I'm writing a duplicate file finder application, and I do not want to have to read every byte of every file to determine which files are duplicates.
Hard drive storage is segmented into clusters of X number of bytes. For example, on Windows, the average cluster size is 4096 Bytes (or 4K).
Therefore, my current algorithm first groups all the files by size. Then for each same-size-file-set, I calculate the total number of clusters, then randomly select 5 of these clusters and calculate a hash for each file in that set.
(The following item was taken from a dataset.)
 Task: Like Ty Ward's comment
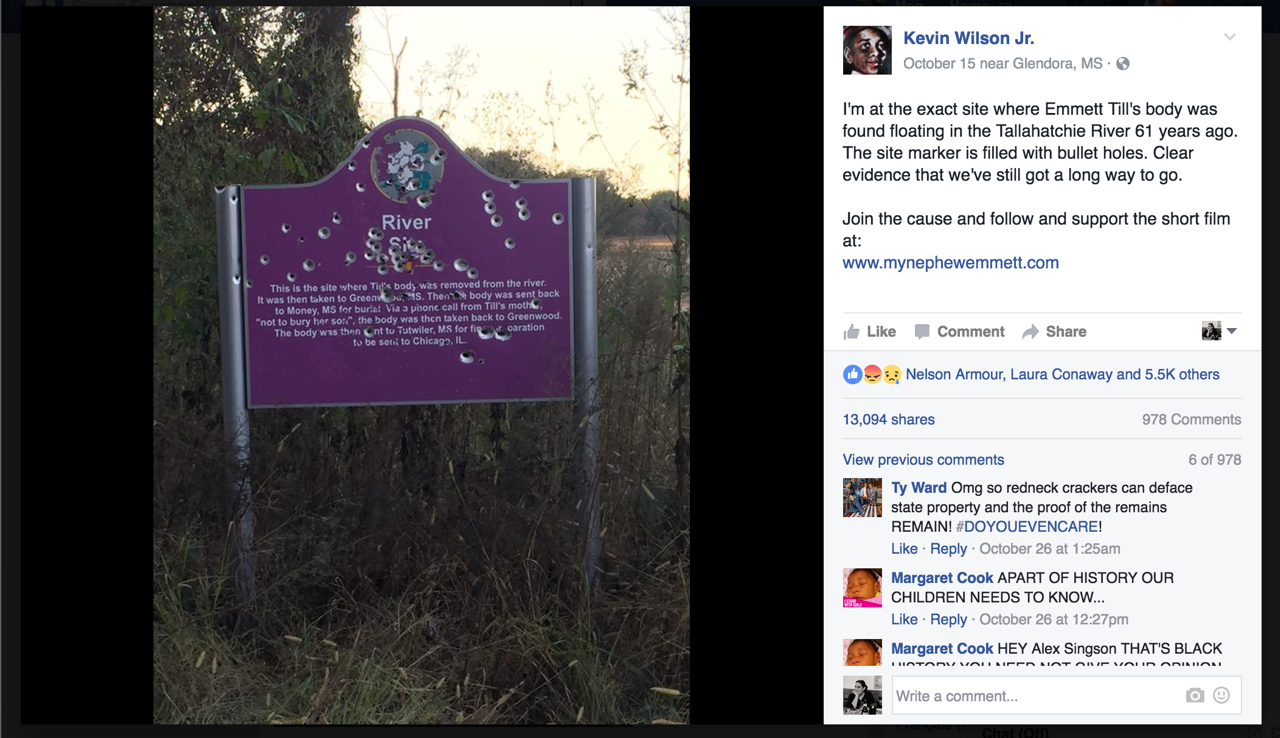pyautogui.click(x=904, y=549)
Q1: Five 4K bytes equals a sample size of 20,480. Assuming we can have very large files (i.e., the population size?), how confident can I be that all the files within this set, which have the same hash value are identical?
What I have tried:
Using 2 different online Sample Size calculators, I've calculated the following:
For a Confidence Level of 99.5%, Margin of Error of 1.15%, Population Proportion of 50%, and unlimited population size, I need 20,462 samples, which is very close to the 20,480 samples I'm taking.
The other site, CL: 99%, CI: 0.893, Population: 1 Million; states I need: 20,441 samples.
But these sites talk about taking surveys.
Q2: But do these numbers apply in my case?
Q3: If so, how should I read and apply them?
Q4: Or am I doing some wrong and if so what should I be doing instead?